For the siege seems anything but surprising in the light of Trump’s presidency which focused so heavily on undermining democracy. During his term, the President was continuously spreading fake news and hatred, attacking the most profound institutions of democracy.
The distinction between fact and opinion had been muddled, knowledge and objective facts, which should be the cornerstones of public speech, were stripped off their authority. This was paired with identity politics pulling the ‘us-them’ division within the borders of the political community.
As a final touch, Trump spread distrust towards elections, the society’s last institution of reality check. Well before the elections, a campaign had been launched to question the legitimacy of mail-in ballots followed by the President proclaiming himself the winner before every vote was counted. Trump left no stone unturned, showing signs of acute election-denial.

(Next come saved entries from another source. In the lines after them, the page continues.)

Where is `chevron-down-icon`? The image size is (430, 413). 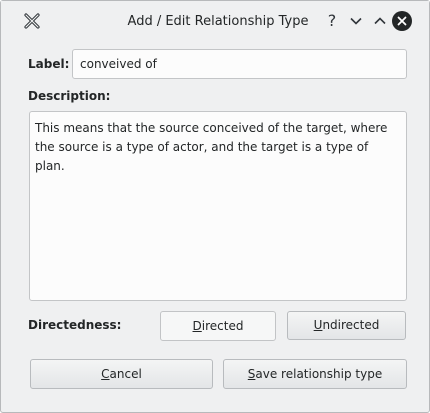
chevron-down-icon is located at coordinates (356, 21).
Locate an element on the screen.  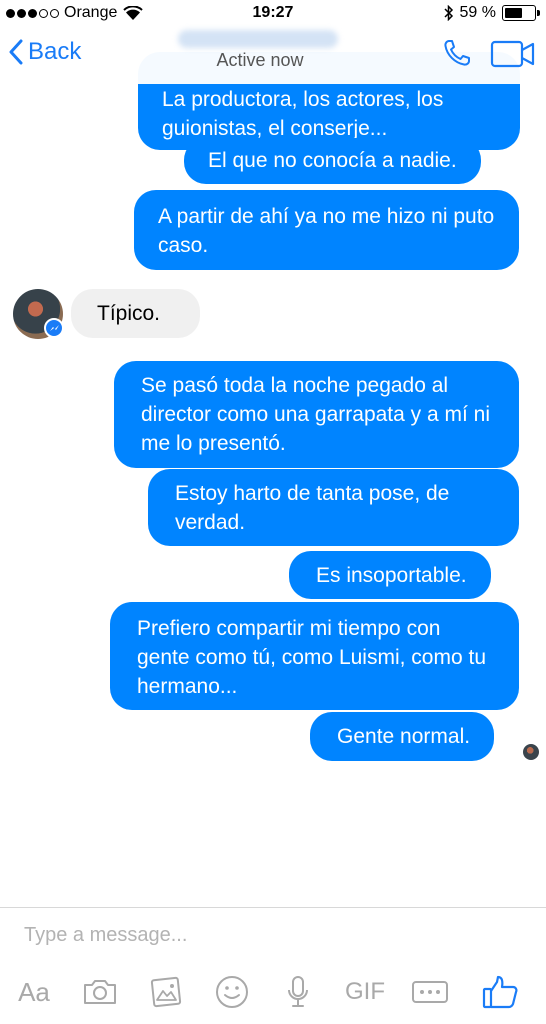
smiley-icon is located at coordinates (232, 992).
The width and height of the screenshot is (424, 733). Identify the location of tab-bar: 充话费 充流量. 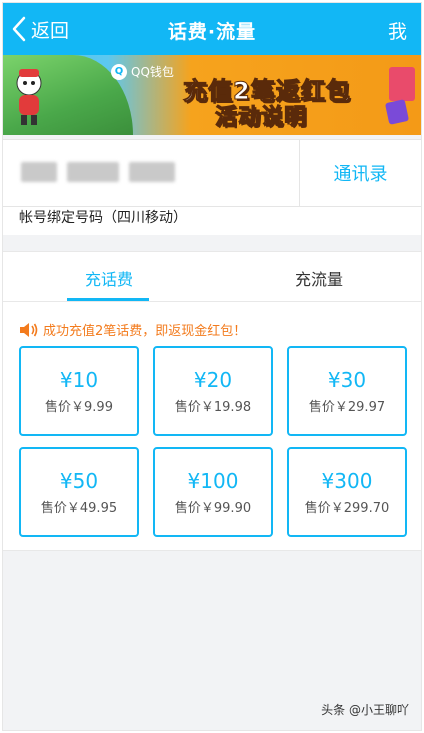
(212, 277).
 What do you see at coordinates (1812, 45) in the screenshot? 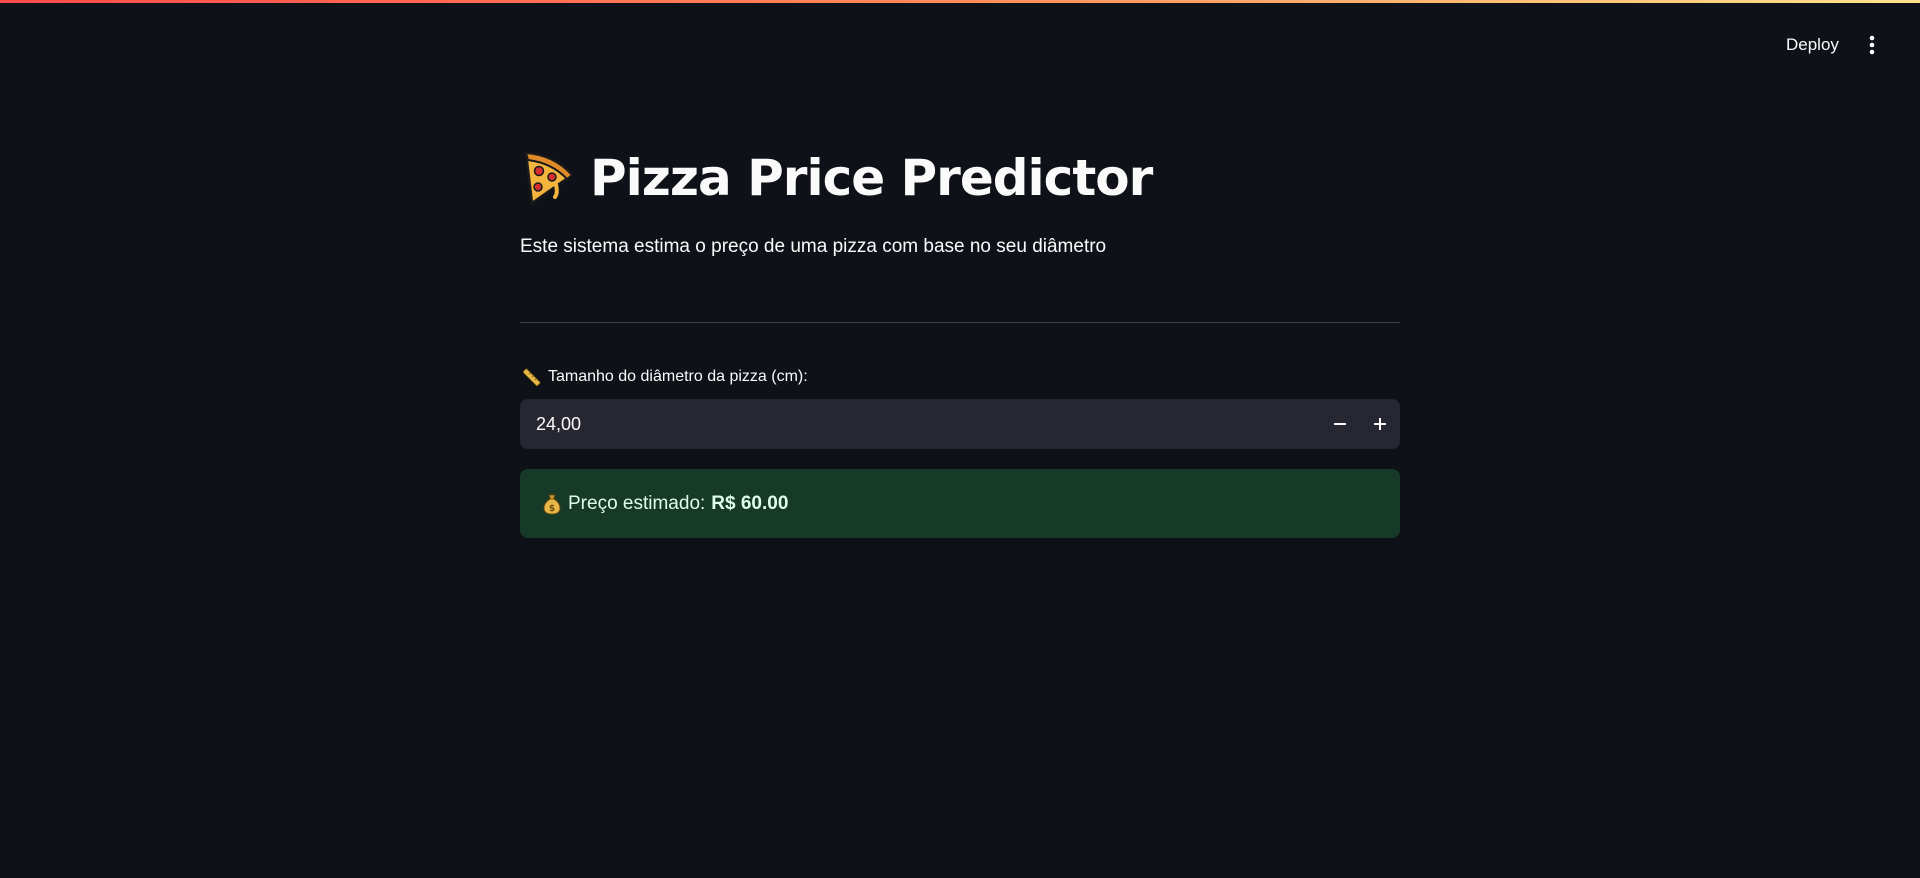
I see `deploy-button: Deploy` at bounding box center [1812, 45].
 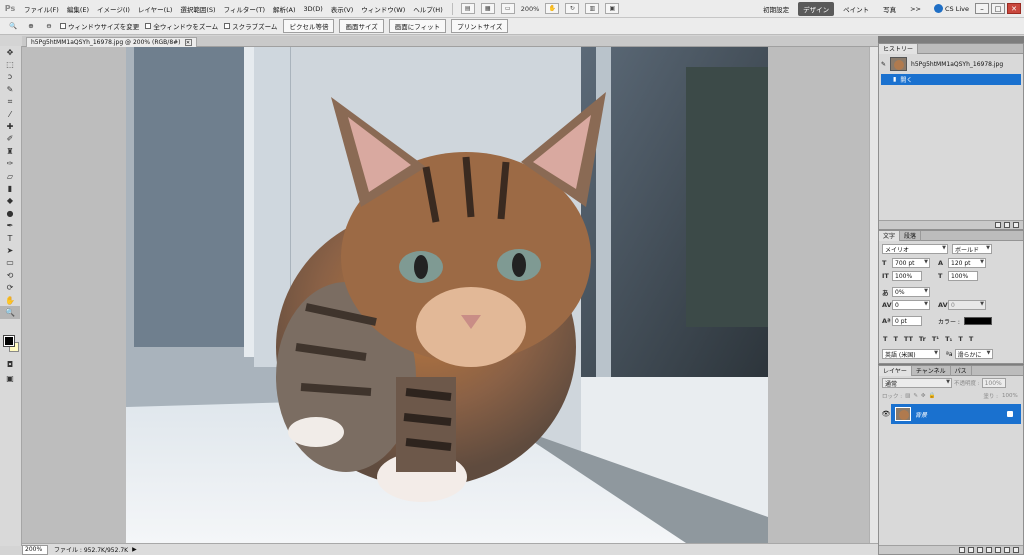 I want to click on blend-mode-select: 通常 ▼, so click(x=917, y=383).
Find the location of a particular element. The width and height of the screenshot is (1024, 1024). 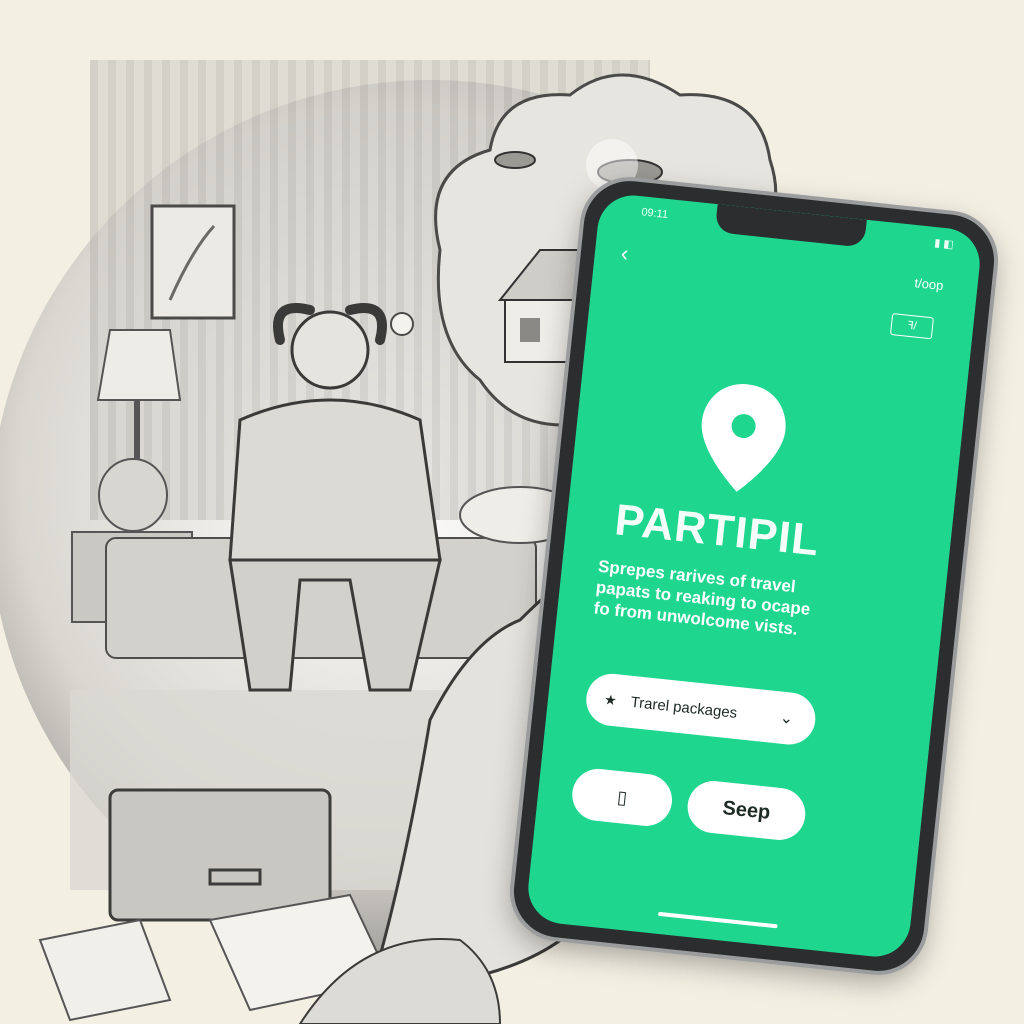

man-head is located at coordinates (330, 350).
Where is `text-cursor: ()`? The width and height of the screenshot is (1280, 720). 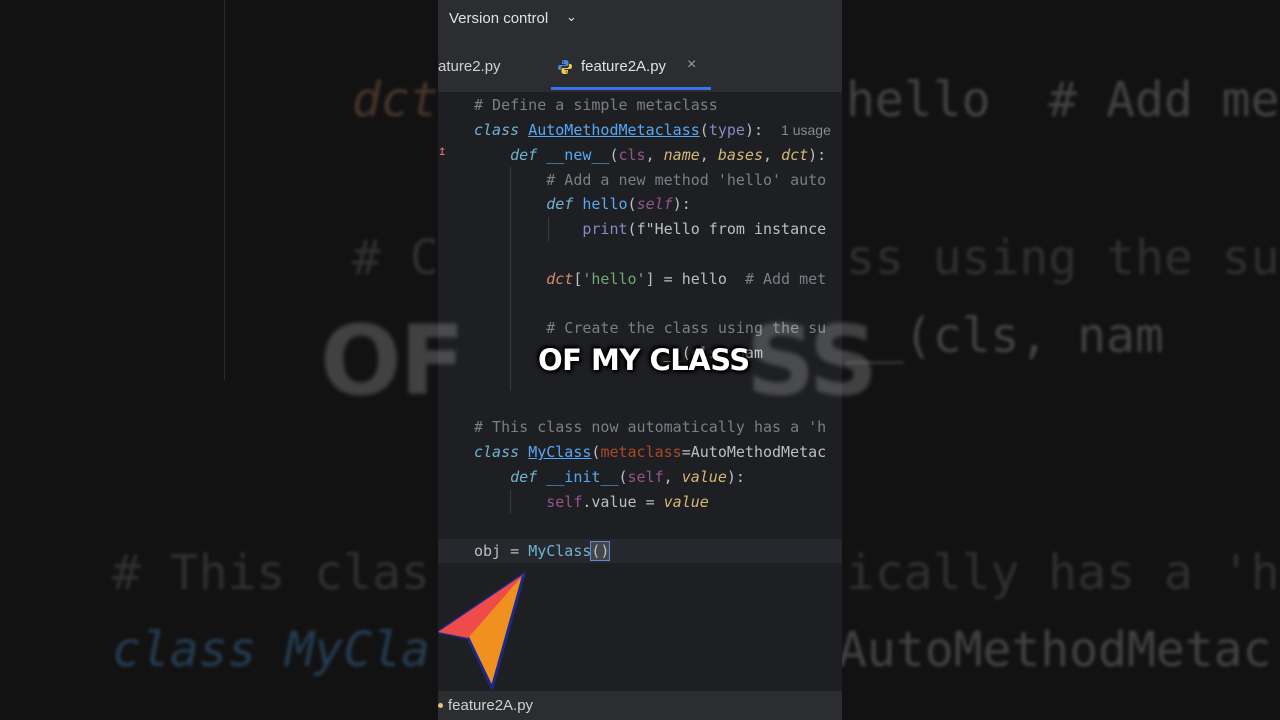
text-cursor: () is located at coordinates (600, 551).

The Trump phenomenon is not an isolated case, but a product of deeper, frightening trends. With the super-personalization of politics, the horizontalization of the media sphere and the related downfall of authority of classic democratic institutions, we face serious threats.
The victory of persons over institutions, such as parties, switches off paramount layers of checks and balances. The classic institutions of the public sphere – journalists or experts for example – are losing ground as well as basic underlying procedures, such as deliberation.
We are living in the era of the informational Wild West: it has never been easier in the history of modern democracy to question virtually anything while weakening the public trust in democratic processes.
This is not a foreign affair for us, European citizens: Populists in Hungary and Poland both exploit and escalate these trends.
There are fears that the Trumpian playbook, that is, undermining elections and denying peaceful transfer of power, will happen in these countries as well. Indeed, it is not by chance that so many people in Hungary followed the US events with the fear lurking in the background – ‘is this going to happen after the parliamentary elections in 2022 if Orbán loses?’
Trump demonstrated the potential in a populist interpretation of electoral results, and if it was possible to do in the US, it might as well happen in countries where populists have infiltrated democratic institutions to even a greater degree.
Despite all this post-truth madness, I believe that democracy will show its potential of being the most resilient political system ever created. The thesis of democracy and the populist antithesis will produce a synthesis. In the US, the recovery and healing process can start with the inauguration of the newly elected President, Joe Biden. I am positive that the American society will find its way to overcome the challenges.
Nevertheless, the fight is far from over. For one, the world needs to be prepared for the transition of power from the populist to the newly elected democratic forces in the US. Moreover, the synthesis following this will not inevitably lead to the democracy most of us desire – we need to drive the process.
The trends weakening today’s democracy might be used to strengthen the democracy of tomorrow. The personalization of politics as well as social media platforms might be used to lessen the gap between the ordinary voters and politicians, creating a political system with stronger civic participation.
We need to engage in a global discourse on how to prepare for election denial on the one hand, and how to recover democracy post-populism on the other.
The past few months might and should serve as an example regarding the former. In turn, the upcoming months and years in the US will provide an example for the latter. I believe that both the US and the EU might profit from such a dialogue.